[EXERCISE INPUT — start]

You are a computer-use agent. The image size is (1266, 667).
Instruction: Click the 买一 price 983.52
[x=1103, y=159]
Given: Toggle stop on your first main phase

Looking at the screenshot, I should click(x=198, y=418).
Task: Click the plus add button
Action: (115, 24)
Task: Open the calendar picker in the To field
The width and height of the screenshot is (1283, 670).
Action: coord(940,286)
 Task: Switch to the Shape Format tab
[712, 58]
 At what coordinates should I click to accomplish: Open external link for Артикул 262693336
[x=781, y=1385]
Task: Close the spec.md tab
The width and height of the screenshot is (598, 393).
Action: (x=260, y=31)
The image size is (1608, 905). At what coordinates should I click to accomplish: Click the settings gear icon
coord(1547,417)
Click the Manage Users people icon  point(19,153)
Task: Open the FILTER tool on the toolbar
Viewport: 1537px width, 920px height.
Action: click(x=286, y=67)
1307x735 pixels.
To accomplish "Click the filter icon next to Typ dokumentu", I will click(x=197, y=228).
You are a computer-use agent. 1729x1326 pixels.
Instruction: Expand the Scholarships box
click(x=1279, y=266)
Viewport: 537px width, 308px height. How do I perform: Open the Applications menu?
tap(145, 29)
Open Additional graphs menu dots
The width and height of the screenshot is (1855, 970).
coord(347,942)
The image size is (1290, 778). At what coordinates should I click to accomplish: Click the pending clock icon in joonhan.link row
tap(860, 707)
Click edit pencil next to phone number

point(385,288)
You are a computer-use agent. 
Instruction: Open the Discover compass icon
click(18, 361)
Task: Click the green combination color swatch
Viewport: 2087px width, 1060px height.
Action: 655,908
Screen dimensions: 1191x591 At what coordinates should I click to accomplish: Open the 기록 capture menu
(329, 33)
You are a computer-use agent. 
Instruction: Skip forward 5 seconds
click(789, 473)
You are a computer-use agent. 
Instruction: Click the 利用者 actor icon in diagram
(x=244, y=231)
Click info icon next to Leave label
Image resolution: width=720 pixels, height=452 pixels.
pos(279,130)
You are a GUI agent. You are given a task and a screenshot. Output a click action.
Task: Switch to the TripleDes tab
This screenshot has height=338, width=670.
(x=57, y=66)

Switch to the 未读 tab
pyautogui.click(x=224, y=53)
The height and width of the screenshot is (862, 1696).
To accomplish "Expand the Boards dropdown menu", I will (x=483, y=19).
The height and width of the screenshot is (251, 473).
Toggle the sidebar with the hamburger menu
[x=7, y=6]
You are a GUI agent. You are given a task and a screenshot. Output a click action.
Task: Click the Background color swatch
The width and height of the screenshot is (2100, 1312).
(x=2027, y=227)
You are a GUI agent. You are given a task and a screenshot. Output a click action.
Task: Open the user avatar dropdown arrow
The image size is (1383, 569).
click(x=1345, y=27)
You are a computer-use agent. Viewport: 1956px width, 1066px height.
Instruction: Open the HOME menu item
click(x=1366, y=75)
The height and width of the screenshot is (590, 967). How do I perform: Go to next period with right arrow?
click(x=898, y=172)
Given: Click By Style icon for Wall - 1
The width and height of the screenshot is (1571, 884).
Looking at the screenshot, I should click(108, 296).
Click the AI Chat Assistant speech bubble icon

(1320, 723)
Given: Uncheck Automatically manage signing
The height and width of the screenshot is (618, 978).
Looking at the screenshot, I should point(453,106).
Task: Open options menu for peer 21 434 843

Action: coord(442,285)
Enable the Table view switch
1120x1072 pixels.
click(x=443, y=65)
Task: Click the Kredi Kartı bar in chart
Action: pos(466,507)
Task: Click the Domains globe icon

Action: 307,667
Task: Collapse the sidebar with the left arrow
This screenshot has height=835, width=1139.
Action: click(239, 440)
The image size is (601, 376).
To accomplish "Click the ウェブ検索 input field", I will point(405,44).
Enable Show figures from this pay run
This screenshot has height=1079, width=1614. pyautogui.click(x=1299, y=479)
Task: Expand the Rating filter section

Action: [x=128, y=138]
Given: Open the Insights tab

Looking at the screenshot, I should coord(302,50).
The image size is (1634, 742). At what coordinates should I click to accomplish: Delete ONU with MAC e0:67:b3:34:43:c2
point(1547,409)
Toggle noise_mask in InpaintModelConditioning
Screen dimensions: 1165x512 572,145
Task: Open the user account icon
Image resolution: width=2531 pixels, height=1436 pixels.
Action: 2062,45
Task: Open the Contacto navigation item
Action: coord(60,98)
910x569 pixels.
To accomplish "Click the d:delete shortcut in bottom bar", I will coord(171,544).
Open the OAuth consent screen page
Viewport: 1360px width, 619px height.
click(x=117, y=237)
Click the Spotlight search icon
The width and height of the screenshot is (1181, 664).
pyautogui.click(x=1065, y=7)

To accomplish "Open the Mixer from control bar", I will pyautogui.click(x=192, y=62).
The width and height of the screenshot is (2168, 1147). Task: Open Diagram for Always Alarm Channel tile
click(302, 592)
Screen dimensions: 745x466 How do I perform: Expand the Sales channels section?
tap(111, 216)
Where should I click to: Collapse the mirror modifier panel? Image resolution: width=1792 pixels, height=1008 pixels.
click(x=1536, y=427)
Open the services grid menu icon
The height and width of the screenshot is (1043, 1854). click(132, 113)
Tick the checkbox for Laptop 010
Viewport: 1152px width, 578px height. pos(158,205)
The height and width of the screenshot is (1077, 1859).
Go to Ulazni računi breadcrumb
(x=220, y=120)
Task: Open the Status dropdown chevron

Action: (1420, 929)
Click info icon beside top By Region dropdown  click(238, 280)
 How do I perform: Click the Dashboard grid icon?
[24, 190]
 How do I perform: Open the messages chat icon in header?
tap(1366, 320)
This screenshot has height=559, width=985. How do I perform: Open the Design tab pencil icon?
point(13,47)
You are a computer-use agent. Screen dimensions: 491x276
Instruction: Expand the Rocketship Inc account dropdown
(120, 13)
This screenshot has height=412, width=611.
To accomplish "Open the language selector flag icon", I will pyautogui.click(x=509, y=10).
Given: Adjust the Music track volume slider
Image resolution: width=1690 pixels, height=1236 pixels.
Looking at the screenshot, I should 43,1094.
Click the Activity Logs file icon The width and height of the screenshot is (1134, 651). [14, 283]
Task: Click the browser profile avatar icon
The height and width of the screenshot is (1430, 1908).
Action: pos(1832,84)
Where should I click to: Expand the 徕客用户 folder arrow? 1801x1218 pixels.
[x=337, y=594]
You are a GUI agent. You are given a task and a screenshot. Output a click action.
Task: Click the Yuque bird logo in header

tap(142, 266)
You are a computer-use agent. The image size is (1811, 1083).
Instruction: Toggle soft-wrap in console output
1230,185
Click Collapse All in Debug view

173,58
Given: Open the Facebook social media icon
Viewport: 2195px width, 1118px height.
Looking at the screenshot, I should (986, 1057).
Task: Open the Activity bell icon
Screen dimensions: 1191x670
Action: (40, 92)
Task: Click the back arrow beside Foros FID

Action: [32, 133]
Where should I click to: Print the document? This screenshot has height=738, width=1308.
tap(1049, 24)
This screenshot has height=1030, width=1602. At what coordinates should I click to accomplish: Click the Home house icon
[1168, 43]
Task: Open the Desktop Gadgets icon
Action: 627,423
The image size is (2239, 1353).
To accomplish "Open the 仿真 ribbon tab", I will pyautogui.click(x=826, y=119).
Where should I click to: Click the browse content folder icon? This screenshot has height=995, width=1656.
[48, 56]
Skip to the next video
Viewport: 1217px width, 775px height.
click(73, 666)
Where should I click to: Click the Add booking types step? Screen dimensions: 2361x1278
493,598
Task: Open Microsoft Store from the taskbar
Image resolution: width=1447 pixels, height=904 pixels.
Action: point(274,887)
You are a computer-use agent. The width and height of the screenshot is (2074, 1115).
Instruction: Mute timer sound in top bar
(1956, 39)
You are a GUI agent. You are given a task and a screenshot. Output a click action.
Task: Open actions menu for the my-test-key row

[EXERCISE INPUT — finish]

_WHAT NEEDS TO BE DONE:_ Each line of the entries above that contains "Activity" must be copied into the answer.

_TASK ANSWER:_
Click the Activity Logs file icon The width and height of the screenshot is (1134, 651). [14, 283]
Task: Open the Activity bell icon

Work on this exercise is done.